Around the corner I sat in a rear pew at St. Paul's. For what seemed like a long time I didn't even think.

I just sat there.

Then the thoughts started. No way to stop them, really.

I'd been drunk the night before and hadn't known it. I'd probably been drunk fairly early in the day.

There were patches in Brooklyn that I couldn't remember clearly, and I didn't seem to have any recollection of the subway ride back to Manhattan. For that matter, I couldn't be sure I'd ridden the subway. I might have taken a cab.

I remembered talking to myself in a Brooklyn bar. I must have been drunk then. I didn't tend to talk to myself when I was sober.

Not yet, anyway.

All right, I could live with all that. I drank too goddamn much, and when you do that with consistency there are going to be times when you get drunk without wanting to. This wasn't the first time and I didn't suspect it would be the last. It came with the territory.

But I'd been drunk when I was playing Hero Cop on Ninth Avenue, drunk with the booze for high-octane fuel. My street-smart instincts that warned me about a mugging were less a source of pride the morning after.

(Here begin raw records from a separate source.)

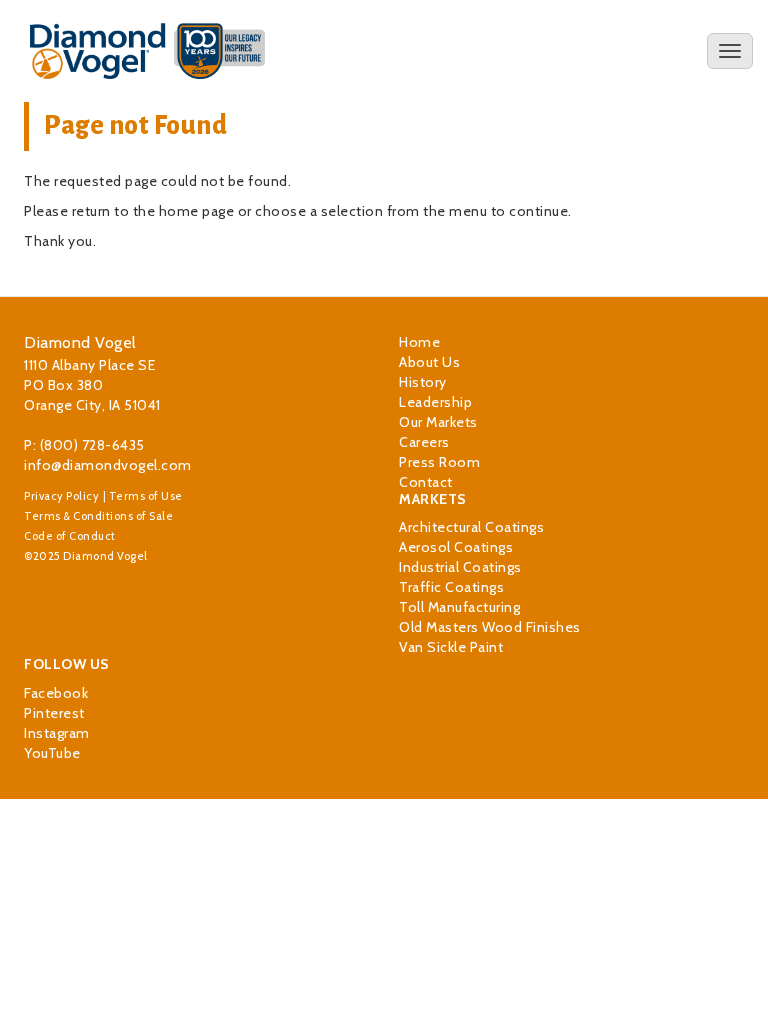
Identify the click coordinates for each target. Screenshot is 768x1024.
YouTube (52, 753)
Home (419, 342)
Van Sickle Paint (451, 647)
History (423, 382)
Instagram (57, 733)
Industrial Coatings (460, 567)
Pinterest (54, 713)
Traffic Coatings (451, 587)
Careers (424, 442)
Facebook (56, 693)
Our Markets (438, 422)
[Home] (147, 51)
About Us (429, 362)
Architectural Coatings (471, 527)
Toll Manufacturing (459, 607)
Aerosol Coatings (456, 547)
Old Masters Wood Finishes (490, 627)
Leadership (435, 402)
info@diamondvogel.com (108, 465)
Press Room (439, 462)
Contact (426, 482)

Maybe he just wanted a match.

My gorge rose at the thought and I tasted bile at the back of my throat. Maybe he was just another kid from Woodside having himself a night on the town. Maybe he'd been a mugger only in my mind, my drunken mind. Maybe I'd beaten him and robbed him for no good reason at all.

But he'd asked for a match when he had a working lighter.

So? That was an icebreaker as old as tobacco. Ask for a match, strike up a conversation. He could have been a male hustler. He would hardly have been the first gay man to put on a bomber jacket.